MVZ bringen keinen versorgungsrelevanten Mehrwert

"Arztgruppengleiche MVZ wirken aufgrund dieser Sogwirkung wie ein Katalysator für eine Unterversorgung in ländlichen Gebieten und bringen keinen versorgungsrelevanten Mehrwert", bilanziert die KZV.

Die großen rein zahnmedizinischen, großen Versorgungszentren nehmen in Baden-Württemberg rasant zu", sagt KZV-Vorsitzende Maier. "Wir befürchten, dass diese einen Staubsaugereffekt auslösen und sich somit ein beträchtlicher Teil der Versorgung weg vom ländlichen Raum in die großen Städte verlagern wird."

Maier: "Niemand kann in der Zahnmedizin eine Entwicklung wollen, wie wir sie in anderen gesellschaftlichen Bereichen erleben, wie zum Beispiel beim Bäckereihandwerk, wo die großen Ketten mit ihren Filialen den lokalen Anbietern die Existenzgrundlage nehmen. Die gute Versorgung – gerade auch im ländlichen Raum – wird nicht mit Zahn-Fabriken sichergestellt werden können.“

Das Praxisschild: Für MVZ gelten geringere Anforderungen

Während die Berufsordnung für Zahnärzte und Berufsausübungsgemeinschaften den Inhalt des Praxisschildes regelt, gibt es für MVZ eine solche Regelung nicht, weil die Berufsordnung für das vertragsrechtliche Institut des MVZ nicht anwendbar ist. Dabei besteht auch bei den Patienten ein berechtigtes Interesse zu erfahren, wer als Gesellschafter für den Betrieb des MVZ insgesamt verantwortlich ist, moniert die KZV.

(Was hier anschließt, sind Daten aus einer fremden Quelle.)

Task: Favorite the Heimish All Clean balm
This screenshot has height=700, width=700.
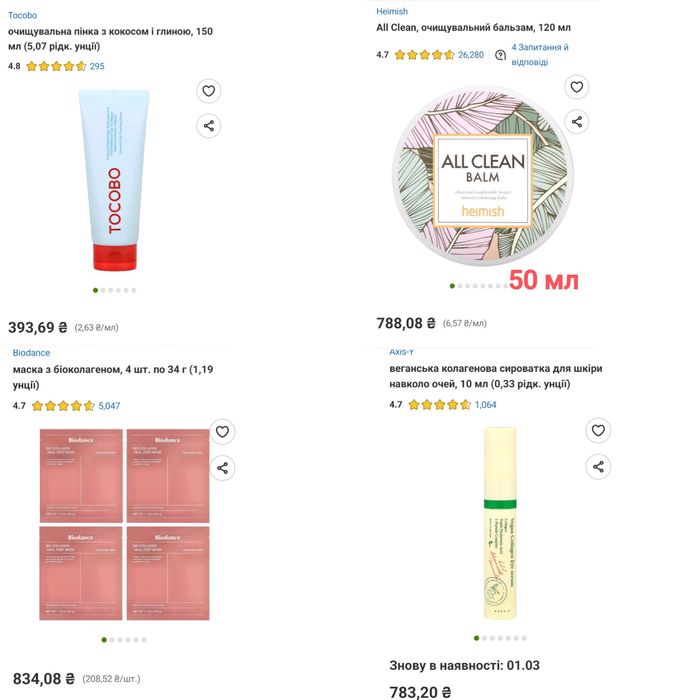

"Es ist nicht nachvollziehbar, warum für MVZ geringere Anforderungen an die Transparenz bei der Außendarstellung gestellt werden", heißt es in dem Brief. "Gerade vor dem Hintergrund, dass ein erkennbarer Wille des Gesetzgebers besteht, die ärztliche Versorgung im MVZ vor einer Beeinflussung durch Kapitalinteressen zu bewahren besteht hier Handlungsbedarf. Eine Konkretisierung dieser Pflichten wäre etwa durch Rechtsverordnung (Zahnärzte-ZV) oder Delegation an die Bundesmantelvertragspartner möglich."